▸ What the exercise asks: Update the lines below so that "Lamp" becomes "Camera", keeping everything else the same.

== Data to use ==

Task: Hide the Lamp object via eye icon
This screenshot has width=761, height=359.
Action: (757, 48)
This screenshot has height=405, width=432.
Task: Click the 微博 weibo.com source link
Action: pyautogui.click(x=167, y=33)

===

▸ Exercise solution:
Task: Hide the Camera object via eye icon
This screenshot has width=761, height=359.
Action: (757, 48)
This screenshot has height=405, width=432.
Task: Click the 微博 weibo.com source link
Action: pyautogui.click(x=167, y=33)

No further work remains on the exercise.